In connection with the Consent, the Company caused Seaspan Investment to enter into an amendment to the Amended and Restated Pledge Agreement, dated as of August 31, 2018 (the “Second Amendment to the Amended and Restated Pledge Agreement”), by and between Seaspan Investment and The Bank of New York Mellon as collateral agent, reflecting the modifications that were approved by the 2025 Noteholders as part of the Consent.

The Second Amendment to the Amended and Restated Pledge Agreement is filed as exhibit 4.3, to this Report on Form 6-K and is incorporated herein by reference. The description of the Second Amendment to the Amended and Restated Pledge Agreement in this Report on Form 6-K is a summary and is qualified in its entirety by the terms of the Second Amendment to the Amended and Restated Pledge Agreement.


Exhibit Index

 

Exhibit
No.

  

Description

4.1    Amended and Restated Seaspan Investment Pledge and Collateral Agent Agreement, dated as of June 8, 2018, by and among Seaspan Corporation, Seaspan Investment I Ltd. and The Bank of New York Mellon as trustee and collateral agent (incorporated herein by reference to Exhibit 4.9 to Seaspan Corporation’s Form 6-K (File No. 001-32591), filed with the U.S. Securities and Exchange Commission on June 11, 2018).
========================================================================
- **TASK SET**
1) Condense the paragraph of the filing excerpt that begins "In connection with the Consent" into a shorter version that keeps its main facts.
2) Update the filing excerpt by giving it again from "Exhibit Index" up to and including "on June 11, 2018).", with "Seaspan Corporation" replaced by "Seaspan Corp.".

- **DATASET SECTION**
========================================================================
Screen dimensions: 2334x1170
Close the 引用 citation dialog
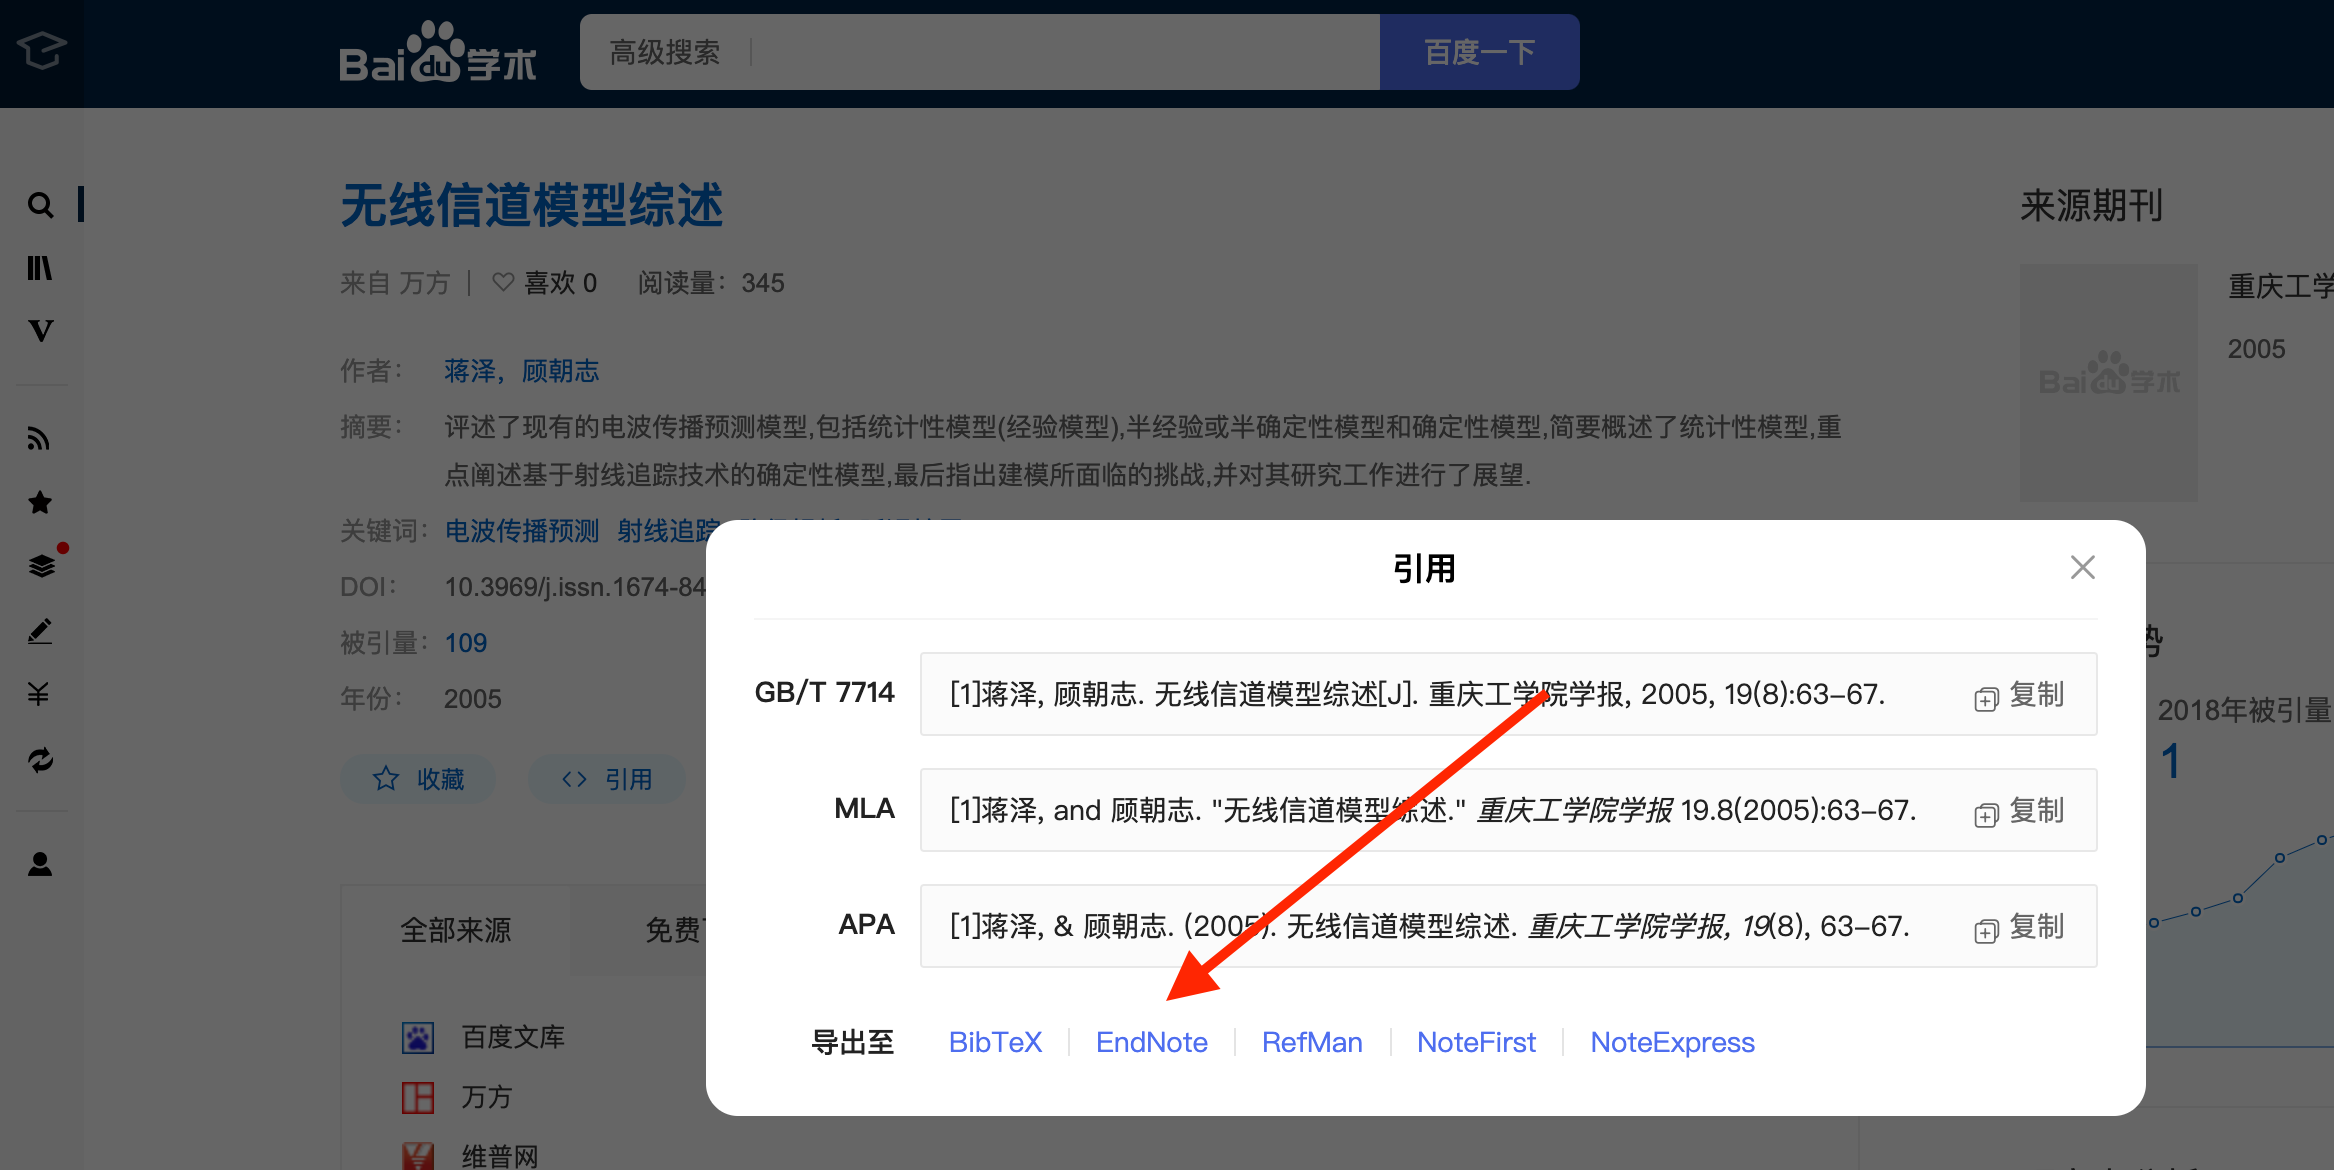pyautogui.click(x=2082, y=568)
========================================================================
- **EXERCISE RESULTS**
1) To implement the Consent, the Company had Seaspan Investment sign a Second Amendment to the Amended and Restated Pledge Agreement, dated August 31, 2018, with The Bank of New York Mellon as collateral agent. The amendment reflects the changes the 2025 Noteholders approved as part of the Consent.

2)
Exhibit Index

 

Exhibit
No.

  

Description

4.1    Amended and Restated Seaspan Investment Pledge and Collateral Agent Agreement, dated as of June 8, 2018, by and among Seaspan Corp., Seaspan Investment I Ltd. and The Bank of New York Mellon as trustee and collateral agent (incorporated herein by reference to Exhibit 4.9 to Seaspan Corp.’s Form 6-K (File No. 001-32591), filed with the U.S. Securities and Exchange Commission on June 11, 2018).